Sixty-six days and counting. That is how long, as of press time, the British Petroleum (BP) oil well, known formally and infamously as Deepwater Horizon, has been hemorrhaging crude oil into the Gulf of Mexico. With an estimated 60,000 barrels a day (roughly 2.5 million gallons) of liquid gold flowing into the fragile underwater and near-shore ecosystems of the Gulf region for more than two months straight, the depth and breadth of destruction that this disaster is wreaking upon our world boggles the mind. In short, it is already the worst environmental disaster of our lifetime, and we haven’t even seen the half of it yet.

For us here on the South Coast, the images of oil-covered sea birds and crude-clogged beaches coming out of the Gulf are eerily similar to the world we woke up to in early 1969 when Union Oil’s Platform A busted wide open on a fateful January day. The two-headed hellfire of economic and environmental ruin caused by a large-scale oil spill is, unfortunately, something our town knows all too well. With this in mind, Santa Barbarans are mobilizing in the name of solidarity. This Sunday, on the shores of West Beach, the Santa Barbara community will be making a Stand in the Sand—a purposeful and much-needed day at the beach to show the folks in the Gulf that they are not alone. “This isn’t a protest. This isn’t a rally or a festival,” explained organizer Eric Cárdenas. “It is a gathering to show that the people of Santa Barbara are with the people of the Gulf. We have been there before, and we know what they are going through.”

Cárdenas, who has been a gregarious and tireless warrior for Mother Earth since his days as an undergrad at UCSB, has leaned heavily on the network of friends and cohorts he has developed over his years working at the Environmental Defense Center and, most recently, the Orfalea Foundation to pull together this last-minute and increasingly impressive event. Pounding the social-media pavement and using good old-fashioned word of mouth, Cárdenas, with some help from the Fund for Santa Barbara and the Gaviota-based LoaTree crew, has, in less than two weeks’ time, not only organized this weekend’s symbolic show of solidarity but also created what promises to be a lasting way for Santa Barbara to help those afflicted by the Deepwater disaster by establishing the Stand in the Sand Recovery Fund—where 100 percent of your donations will go toward humanitarian relief and ecological recovery efforts in the Gulf.
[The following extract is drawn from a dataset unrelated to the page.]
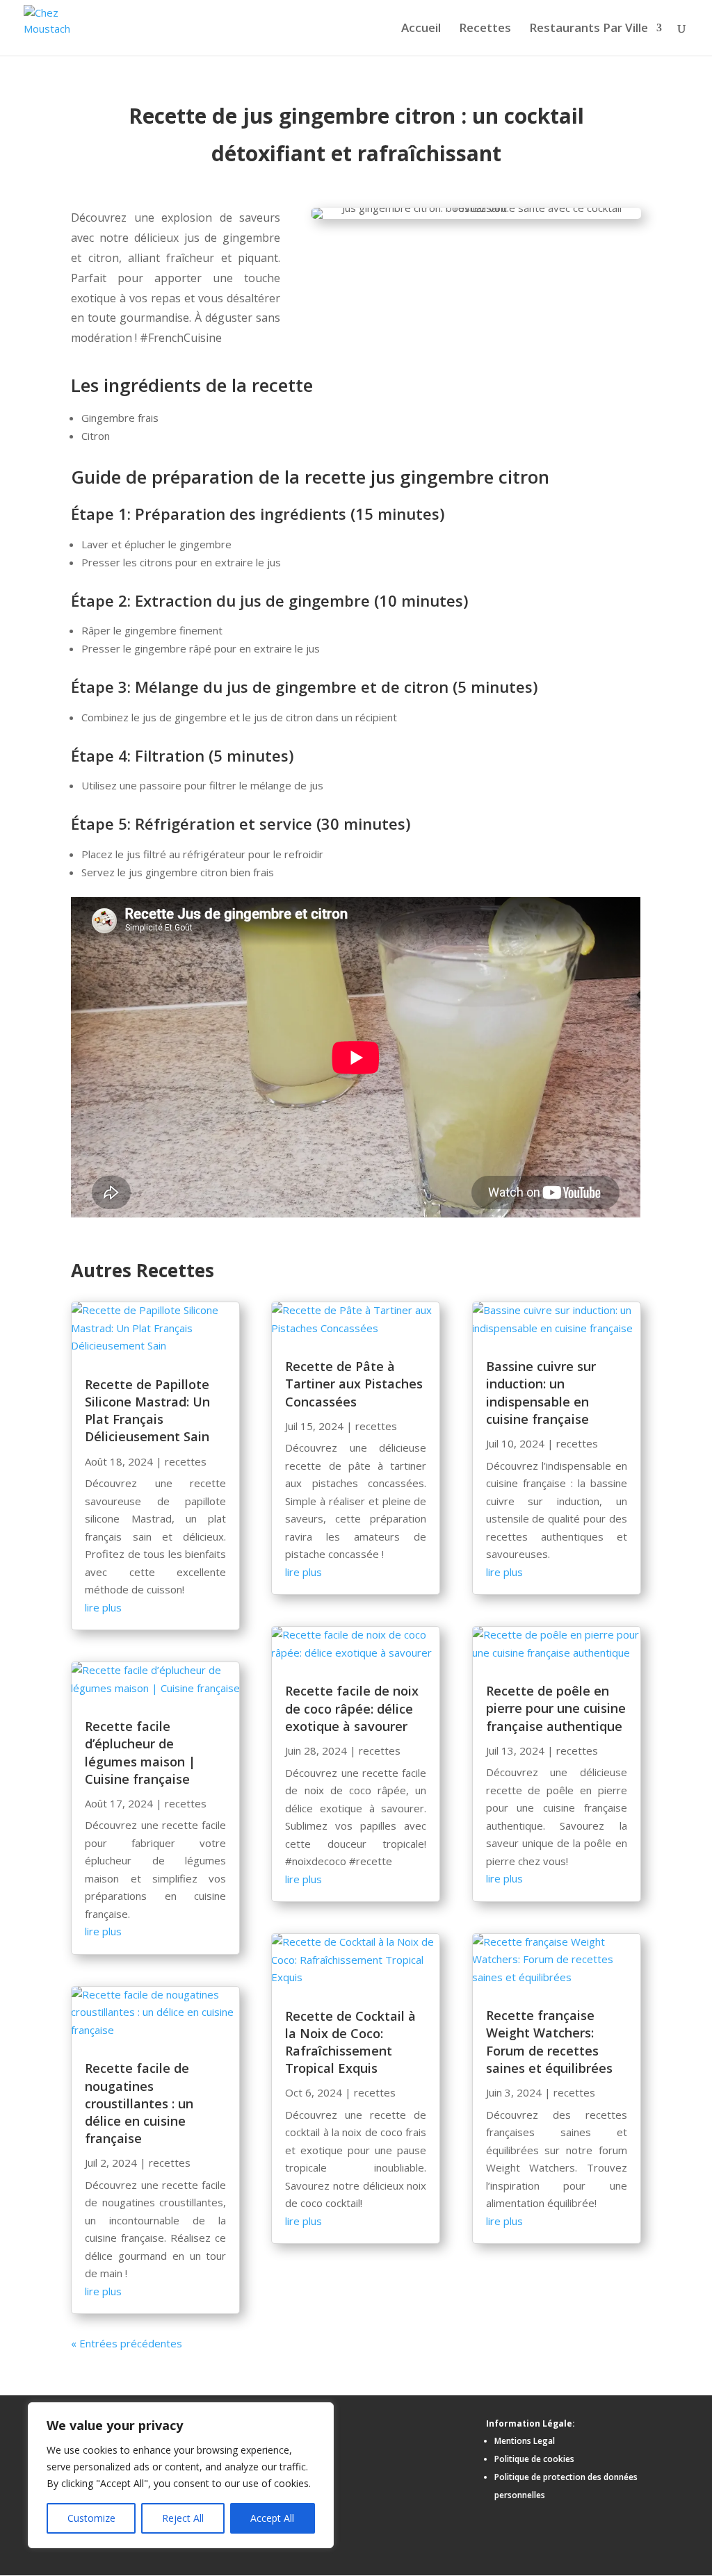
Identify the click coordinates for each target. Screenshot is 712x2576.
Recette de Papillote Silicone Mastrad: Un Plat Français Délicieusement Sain (147, 1410)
As for Sunday, the plan is for people to keep their Solstice-charged positive vibrations going one day longer and head down to West Beach at 1 p.m. where they will be welcomed by members of the Chumash nation. After that, Mayor Helene Schneider, who will have just returned from a tour of the situation in the Gulf, will address the crowd. From there, the masses—who are being urged to wear yellow—will form a human boom and make their way to the water’s edge to, as Cárdenas put it, “symbolically stem the rising black tide that is creeping up in the Gulf.”